* Text to read *
__________________________________________________
For each topic k, the vocabulary istribution \(Dirichlet(\beta )\) of the topic is extracted from Dirichlet distribution \(\beta \):

$${\phi _k}\sim Dirichlet(\beta )$$
(8)

\(\beta \) is a preset super parameter, which affects the vocabulary distribution under each topic.

For each word position n in the document d, a topic \({z_{dn}}\) is extracted from the polynomial distribution \({\theta _d}\). A word \({w_{dn}}\) is extracted from conditional distribution .\({\phi _{{z_{dn}}}}\). according to topic \({z_{dn}}\). \({\phi _k}\) is the word distribution of topic kk extracted from Dirichlet distribution \(\beta \).
__________________________________________________
* Stated task *
List every distinct two-word term ending in "distribution" that appears in the topic-model text above.
__________________________________________________
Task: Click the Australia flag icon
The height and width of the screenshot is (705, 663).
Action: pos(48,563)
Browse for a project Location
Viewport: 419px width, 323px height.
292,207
__________________________________________________
* Reply *
vocabulary distribution, Dirichlet distribution, polynomial distribution, conditional distribution, word distribution